Case and Deaton are restrained in their condemnation. They do not mention an especially vicious tactic of Sackler’s to combat criticism. The journalist Andrew Joseph does so. Writing for Stat News Online in 2019, he says:

Five years later, as questions were raised about the risk of addiction and overdoses that came with taking OxyContin and opioid medications, Sackler outlined a strategy that critics have long accused the company of unleashing: divert the blame onto others, particularly the people who became addicted to opioids themselves.

“We have to hammer on the abusers in every way possible,” Sackler wrote in an email in February 2001. “They are the culprits and the problem. They are reckless criminals.”

Raymond and Mortimer, and Raymond’s son Richard, controlled Purdue Pharmaceutical during the launch and marketing of OxyContin.

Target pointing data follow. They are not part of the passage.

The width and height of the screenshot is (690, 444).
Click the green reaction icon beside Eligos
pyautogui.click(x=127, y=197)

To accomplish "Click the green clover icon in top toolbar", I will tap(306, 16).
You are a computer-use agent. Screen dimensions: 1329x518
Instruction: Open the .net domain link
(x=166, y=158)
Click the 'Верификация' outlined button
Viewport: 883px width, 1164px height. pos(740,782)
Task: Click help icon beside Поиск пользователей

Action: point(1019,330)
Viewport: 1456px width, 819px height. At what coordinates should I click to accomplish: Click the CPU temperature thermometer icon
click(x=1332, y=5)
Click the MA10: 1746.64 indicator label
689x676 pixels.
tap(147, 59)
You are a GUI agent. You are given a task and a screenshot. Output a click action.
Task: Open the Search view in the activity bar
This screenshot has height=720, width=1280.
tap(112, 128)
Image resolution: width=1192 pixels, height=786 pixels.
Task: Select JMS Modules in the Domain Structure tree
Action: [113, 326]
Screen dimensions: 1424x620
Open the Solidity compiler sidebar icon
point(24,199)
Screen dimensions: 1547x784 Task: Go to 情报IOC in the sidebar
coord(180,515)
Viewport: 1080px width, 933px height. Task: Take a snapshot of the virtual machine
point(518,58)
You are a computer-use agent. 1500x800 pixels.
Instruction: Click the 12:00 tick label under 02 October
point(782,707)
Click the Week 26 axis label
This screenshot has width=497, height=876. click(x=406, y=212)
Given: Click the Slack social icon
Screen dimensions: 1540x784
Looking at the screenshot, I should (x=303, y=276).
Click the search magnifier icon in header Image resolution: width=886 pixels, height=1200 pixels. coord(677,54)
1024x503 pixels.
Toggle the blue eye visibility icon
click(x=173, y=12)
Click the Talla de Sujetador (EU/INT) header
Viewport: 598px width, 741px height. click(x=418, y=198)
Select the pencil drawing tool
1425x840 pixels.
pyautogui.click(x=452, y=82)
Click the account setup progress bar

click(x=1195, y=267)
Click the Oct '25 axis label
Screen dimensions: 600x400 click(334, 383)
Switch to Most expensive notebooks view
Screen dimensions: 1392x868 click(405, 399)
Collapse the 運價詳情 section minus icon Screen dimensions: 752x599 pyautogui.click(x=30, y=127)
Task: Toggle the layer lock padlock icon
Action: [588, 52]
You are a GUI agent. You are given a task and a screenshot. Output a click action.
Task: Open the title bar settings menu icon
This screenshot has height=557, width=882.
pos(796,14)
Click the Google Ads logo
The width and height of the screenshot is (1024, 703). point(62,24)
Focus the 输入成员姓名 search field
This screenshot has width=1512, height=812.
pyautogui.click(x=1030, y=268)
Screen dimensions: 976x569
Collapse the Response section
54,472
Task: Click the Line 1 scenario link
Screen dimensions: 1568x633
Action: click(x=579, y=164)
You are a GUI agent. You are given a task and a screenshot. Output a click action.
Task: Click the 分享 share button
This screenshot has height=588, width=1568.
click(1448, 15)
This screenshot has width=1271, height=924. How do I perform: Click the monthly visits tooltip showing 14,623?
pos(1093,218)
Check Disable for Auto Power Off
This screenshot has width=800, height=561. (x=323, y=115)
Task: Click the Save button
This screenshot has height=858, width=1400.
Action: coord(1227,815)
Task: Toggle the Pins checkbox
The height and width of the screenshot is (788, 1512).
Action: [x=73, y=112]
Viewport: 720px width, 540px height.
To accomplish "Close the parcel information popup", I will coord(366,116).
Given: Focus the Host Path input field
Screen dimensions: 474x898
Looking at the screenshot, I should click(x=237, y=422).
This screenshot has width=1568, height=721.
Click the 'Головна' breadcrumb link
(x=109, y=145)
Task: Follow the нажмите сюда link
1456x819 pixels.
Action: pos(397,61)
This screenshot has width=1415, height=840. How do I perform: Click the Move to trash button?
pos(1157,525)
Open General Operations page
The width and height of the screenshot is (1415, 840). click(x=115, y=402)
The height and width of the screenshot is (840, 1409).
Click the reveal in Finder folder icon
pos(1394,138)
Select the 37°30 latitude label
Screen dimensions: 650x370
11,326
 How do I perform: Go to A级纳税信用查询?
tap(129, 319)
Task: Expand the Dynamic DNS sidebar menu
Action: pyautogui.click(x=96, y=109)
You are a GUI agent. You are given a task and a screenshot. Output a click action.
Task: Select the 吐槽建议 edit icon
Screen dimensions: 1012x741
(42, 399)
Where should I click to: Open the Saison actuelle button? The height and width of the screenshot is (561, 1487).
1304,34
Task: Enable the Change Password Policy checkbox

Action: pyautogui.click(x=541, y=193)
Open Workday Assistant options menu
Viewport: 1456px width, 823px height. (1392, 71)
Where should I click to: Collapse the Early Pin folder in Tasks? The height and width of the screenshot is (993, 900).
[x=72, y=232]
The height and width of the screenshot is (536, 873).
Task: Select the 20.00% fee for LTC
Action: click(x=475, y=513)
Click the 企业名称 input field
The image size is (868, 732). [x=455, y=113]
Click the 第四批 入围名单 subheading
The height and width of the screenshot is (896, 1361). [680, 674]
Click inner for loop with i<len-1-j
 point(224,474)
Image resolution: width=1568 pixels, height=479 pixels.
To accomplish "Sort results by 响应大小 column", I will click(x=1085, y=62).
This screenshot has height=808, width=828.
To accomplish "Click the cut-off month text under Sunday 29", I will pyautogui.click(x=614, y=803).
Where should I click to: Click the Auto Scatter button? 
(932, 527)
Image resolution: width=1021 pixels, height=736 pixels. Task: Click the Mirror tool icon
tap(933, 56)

Both Raymond and Mortimer were knighted by Queen Elizabeth and the name Sackler (dis)graces many galleries and colleges. Purdue filed for Chapter 11 on September 15, 2019, in the wake of a public outcry and numerous public and private suits, notably concerning the claim that OxyContin was much less addictive than other synthetic opioids. The supposedly low-addictive characteristic of OxyContin played a major role in Purdue’s marketing.

Case and Deaton make comparisons to important mortality “culprits” in the past, such as tuberculosis in the nineteenth century and heart diseases and cancer in the twentieth century thanks in part to widespread heavy smoking. As might be expected, the writers repeatedly mention smoking as another example of rent-seeking bringing about disease. However, these comparisons tend to cloud the peculiarly fatal feature of opioids, whether natural or synthetic; namely, their progressively addictive quality. Opioids have addictive characteristics that force the user to crave ever-stronger doses to achieve the same desired effect. This well-recorded aspect of opioid addiction means that the median health hazard of opioid consumption is considerably higher than that of alcohol or tobacco. Case and Deaton might have noted, but did not, the irony that opioids certainly enjoyed and perhaps to some extent still enjoy a lower level of social opprobrium in the United States than nicotine.

It was not long before OxyContin created a staggering addiction problem in the US. Some pharmacies were providing what amounted to little less than a self-service store for addicts. By describing how the drug should not be used, the company provided addicts with instructions as to how to obtain the best fix — for example, by crushing the tablets, heating them and injecting them, or by snorting the powder.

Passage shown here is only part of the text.